At least she’s still here, on the High Plateau, he thought. At least she hasn’t yet gone down to the plain.

Meanwhile, the month of April was wearing on swiftly. The days went on, one after the other, without a pause, and the month that even without the coming end of his truce seemed to him the shortest of the year, was getting shorter, wearing itself out swiftly.

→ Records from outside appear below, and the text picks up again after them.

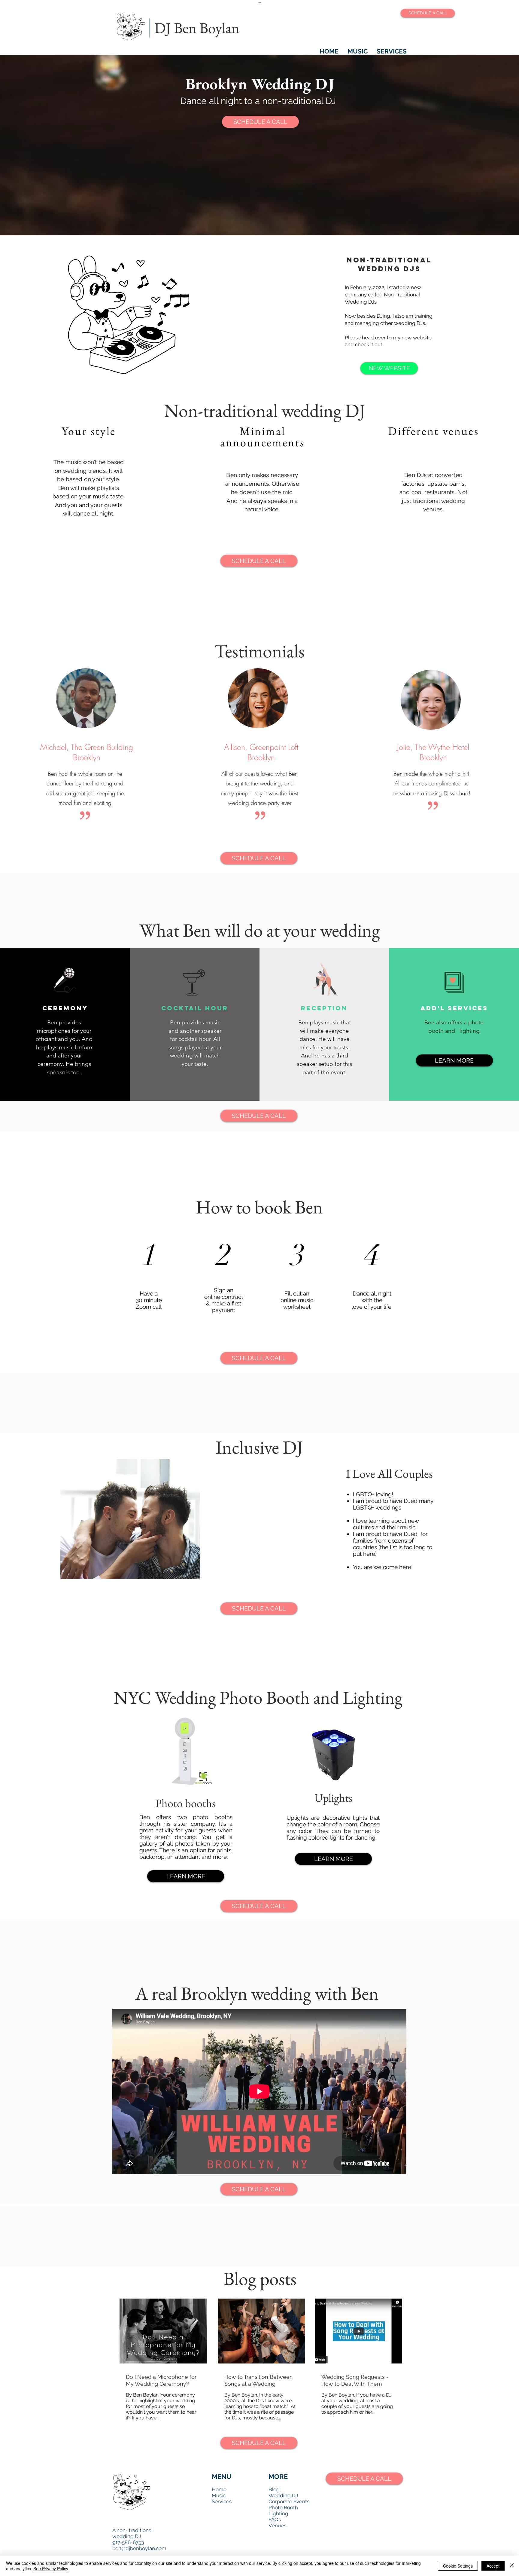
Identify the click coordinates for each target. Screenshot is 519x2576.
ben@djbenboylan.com (139, 2548)
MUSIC (358, 51)
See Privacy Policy (50, 2568)
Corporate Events (289, 2501)
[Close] (511, 2565)
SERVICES (392, 51)
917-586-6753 (128, 2542)
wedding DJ (126, 2536)
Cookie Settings (458, 2566)
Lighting (278, 2513)
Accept (493, 2566)
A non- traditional (132, 2530)
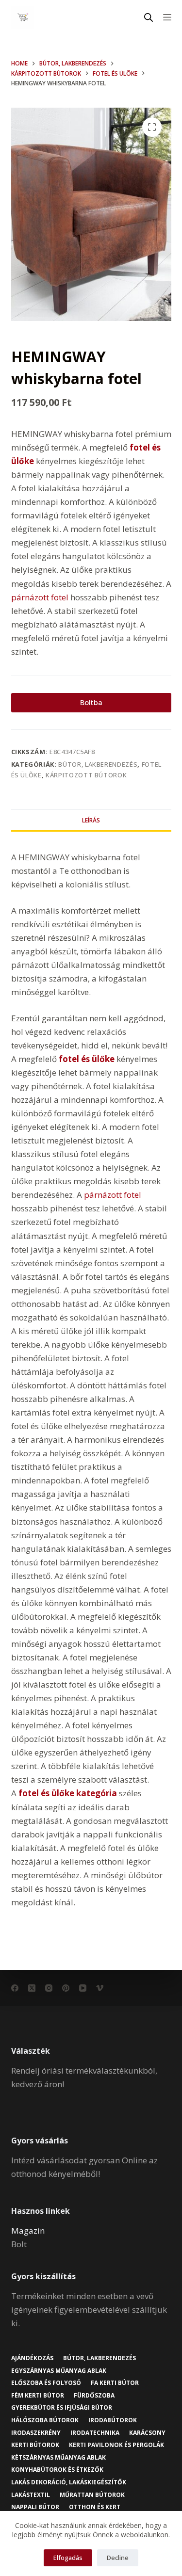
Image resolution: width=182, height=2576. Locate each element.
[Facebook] (14, 1988)
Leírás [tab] (91, 820)
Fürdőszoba (94, 2395)
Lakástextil (30, 2495)
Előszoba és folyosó (46, 2383)
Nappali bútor (35, 2507)
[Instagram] (48, 1988)
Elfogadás (68, 2557)
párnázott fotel (39, 597)
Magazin (28, 2230)
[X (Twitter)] (31, 1988)
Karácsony (147, 2433)
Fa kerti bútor (115, 2383)
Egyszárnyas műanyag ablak (58, 2371)
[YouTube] (82, 1988)
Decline (118, 2557)
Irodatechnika (94, 2433)
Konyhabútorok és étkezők (57, 2470)
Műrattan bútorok (92, 2495)
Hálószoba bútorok (45, 2420)
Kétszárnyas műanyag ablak (58, 2458)
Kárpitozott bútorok (86, 775)
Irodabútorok (112, 2420)
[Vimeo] (99, 1988)
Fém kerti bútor (37, 2395)
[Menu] (167, 17)
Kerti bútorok (35, 2445)
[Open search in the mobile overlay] (148, 17)
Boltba (91, 702)
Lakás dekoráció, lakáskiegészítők (68, 2482)
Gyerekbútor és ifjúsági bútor (61, 2408)
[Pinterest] (65, 1988)
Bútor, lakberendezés (97, 764)
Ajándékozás (32, 2358)
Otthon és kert (94, 2507)
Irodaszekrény (36, 2433)
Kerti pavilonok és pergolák (116, 2445)
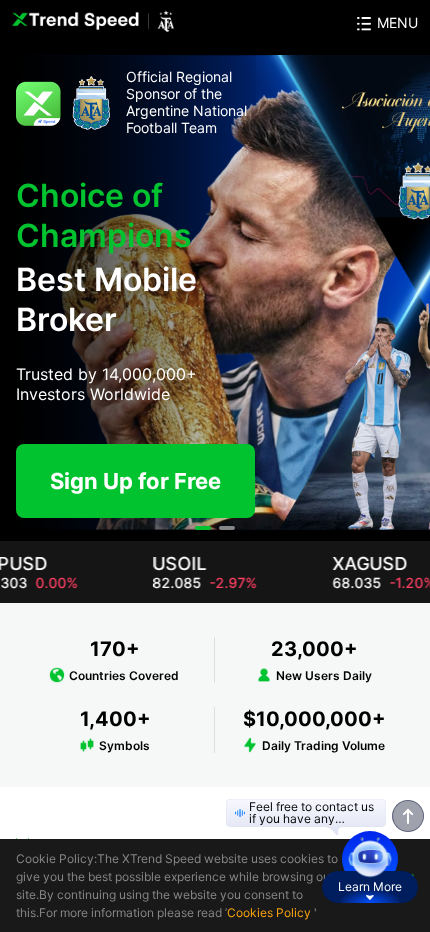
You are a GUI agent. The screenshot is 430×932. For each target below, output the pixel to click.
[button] (203, 528)
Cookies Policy (269, 912)
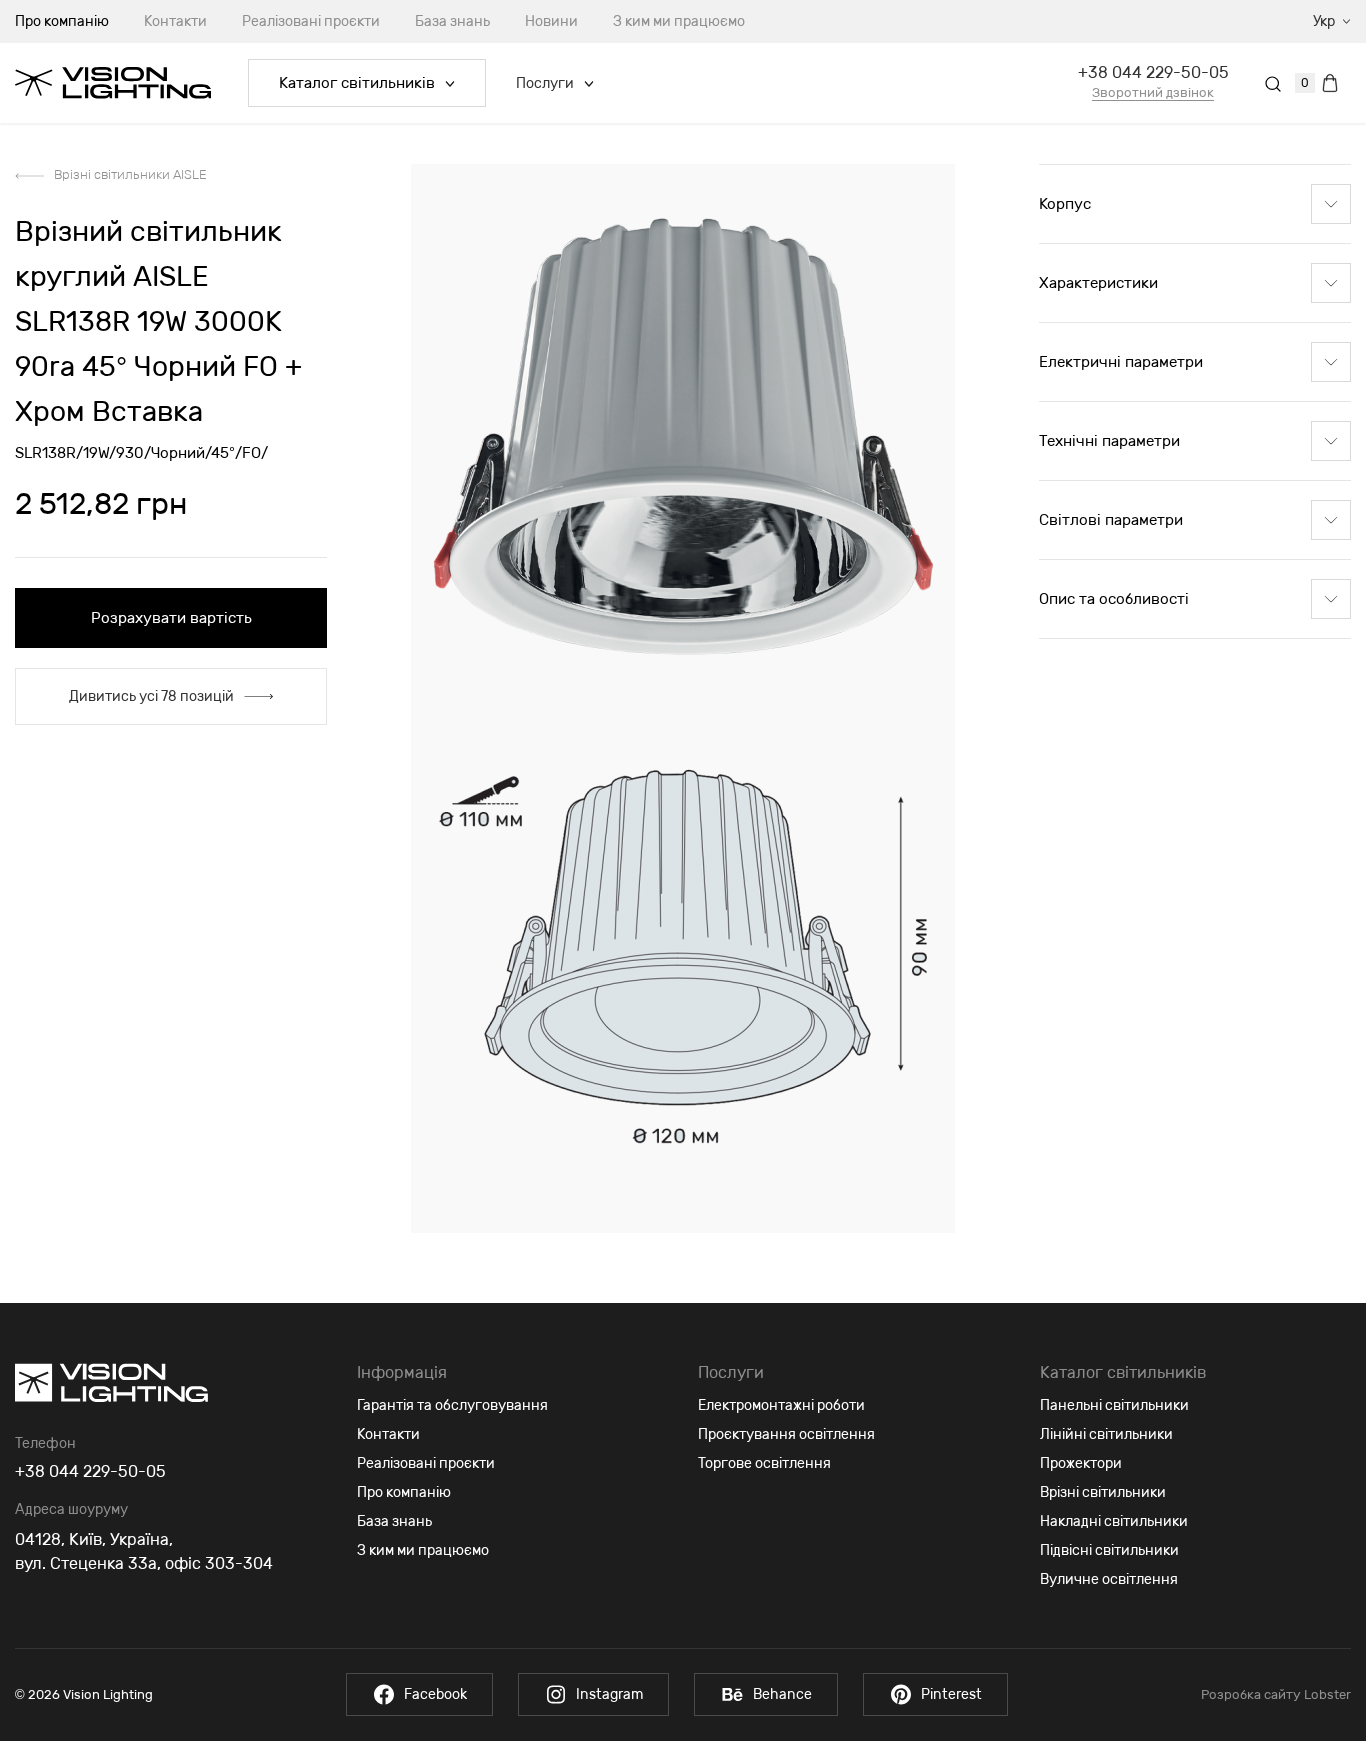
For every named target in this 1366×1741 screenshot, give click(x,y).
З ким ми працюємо (679, 21)
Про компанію (404, 1492)
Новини (551, 21)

He did not know in what direction he ought to travel. Sometimes he wasted time on the wrong road, and sometimes he went back, not by design, to a place where he had already been. His suspicion that he was not going in the right direction tormented him more and more. At last he had the conviction that he would never go anywhere but in the wrong direction, to the very end of the handful of days that was left to him, unhappy moonstruck pilgrim, whose April was to be cut off short.

CHAPTER VI

The Vorpsis went on with their trip. Bessian looked at his wife from the side. Her features were somewhat drawn, and she was a little pale, which made her look only the more desirable, as had happened a few days ago. She is tired out, he thought, even though she won’t admit it. Actually, during all those days he had been waiting to hear her say at last the words that would have been so natural, “Oh, I’m so tired.” He had waited for those words impatiently, feverishly, the remedy for their trouble, but she had not said them. Her face pale, she looked out at the road in silence, or very nearly. As for her expression, which even when she was angry or humiliated had always seemed understandable to him, he now found that he had no clue to what it might mean. If only her eyes expressed annoyance, or worse, coldness. But there was something else in her eyes. In some way her look was empty at its center and only the edges were still there.

Seated side by side, they rarely spoke. Sometimes he tried to create a bit of warmth, but fearing that he might put himself in a position of inferiority, he did that with great discretion. The worst of it was that he felt quite unable to be angry at her. In his relations with women he had noticed that anger and quarrelling could at times bring about a sudden resolution of static situations that had seemed hopeless, as a storm can clear away an oppressively humid atmosphere. But there was something in the way that her eyes were set that defended her against anyone else’s anger. Something like the eyes of pregnant women. At one moment he even wondered — almost aloud — can she be expecting a child? But his mind, mechanically, reckoned up the time that had passed, and this disposed of his last hope. Bessian suppressed a sigh that he did not want her to hear, and he went on looking at the countryside. Night was falling.